▸ TRAVAIL DEMANDÉ
Répondez aux questions suivantes d'après le passage ci-dessous sur le luxe et les jeux vidéo :
1. Avec quelle entreprise Louis Vuitton a-t-il lancé le mouvement en 2019 ?
2. Pour les personnages de quel jeu Balenciaga a-t-il créé des tenues en septembre 2021 ?
3. Où le billboard de Doggo a-t-il été visible dans la réalité ?

▸ EXTRAIT À LIRE
──────────
Depuis 2019, les exemples de collaborations avec des jeux vidéo émergent dans le secteur du luxe. Louis Vuitton a lancé le mouvement dès 2019 avec Riot Games. Puis a annoncé en avril 2021 sa prochaine collaboration avec Uniqlo. En effet, les tenues Marc Jacobs et Valentino font des apparitions dans Animal Crossing etc. En septembre 2021, Balenciaga a créé des tenues pour des personnages du jeu Fortnite. Les joueurs peuvent choisir des tenues et des accessoires mais également entrer dans une boutique de la marque et y exécuter une petite “danse Balenciaga”, ou proposer des photos de leurs personnages vêtus de leurs nouvelles tenues afin qu’elles soient diffusées sur les panneaux virtuels de Fortnite. Dans la réalité, les vrais humains ont pu découvrir le billboard de Doggo, l’un des personnages du jeu, sur Times Square et s’offrir des produits Balenciaga pour Fortnite en boutique.
──────────
▸ DONNÉES FOURNIES
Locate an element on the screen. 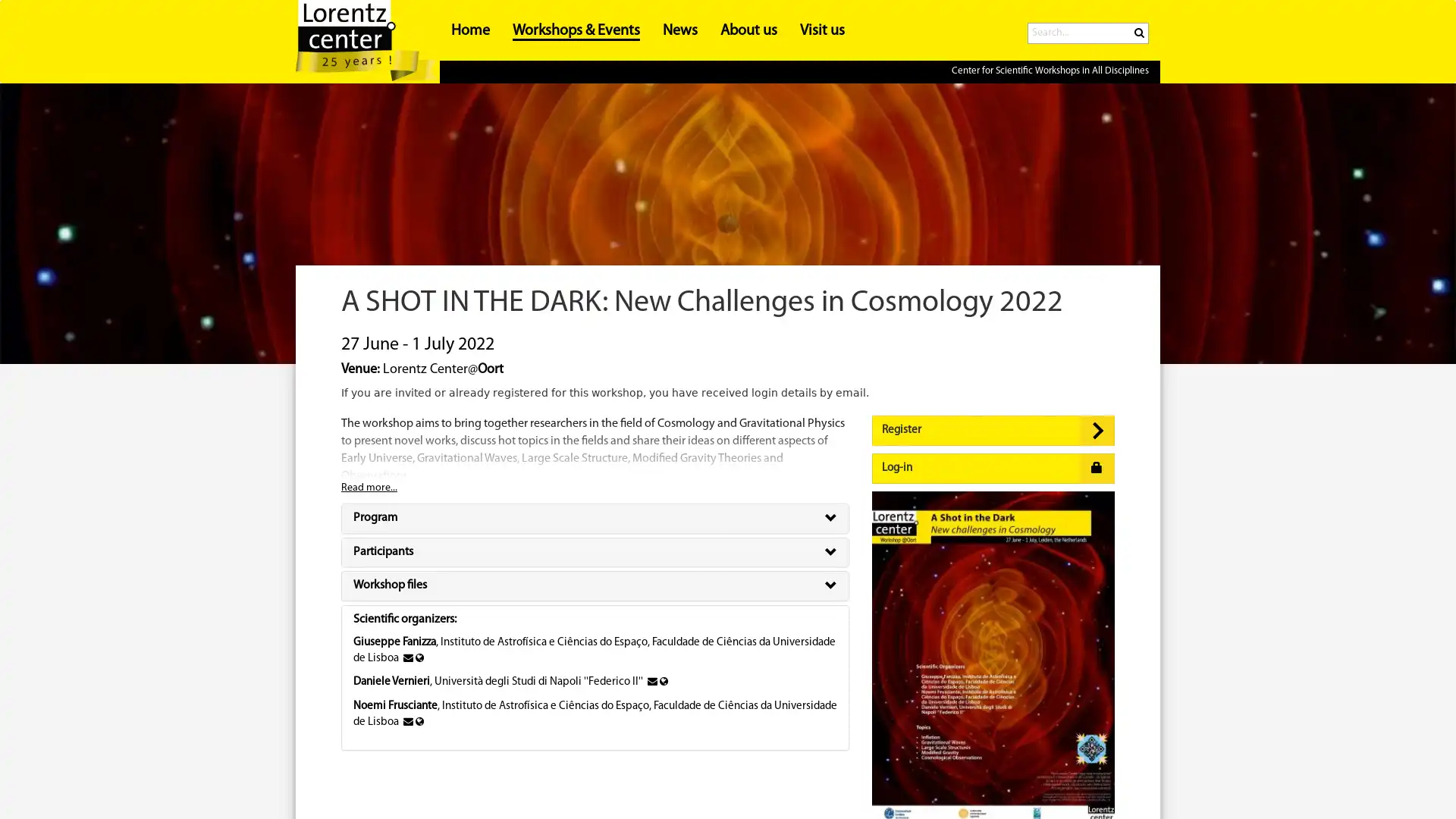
──────────
▸ TÂCHE RÉALISÉE
1. Riot Games
2. Fortnite
3. Sur Times Square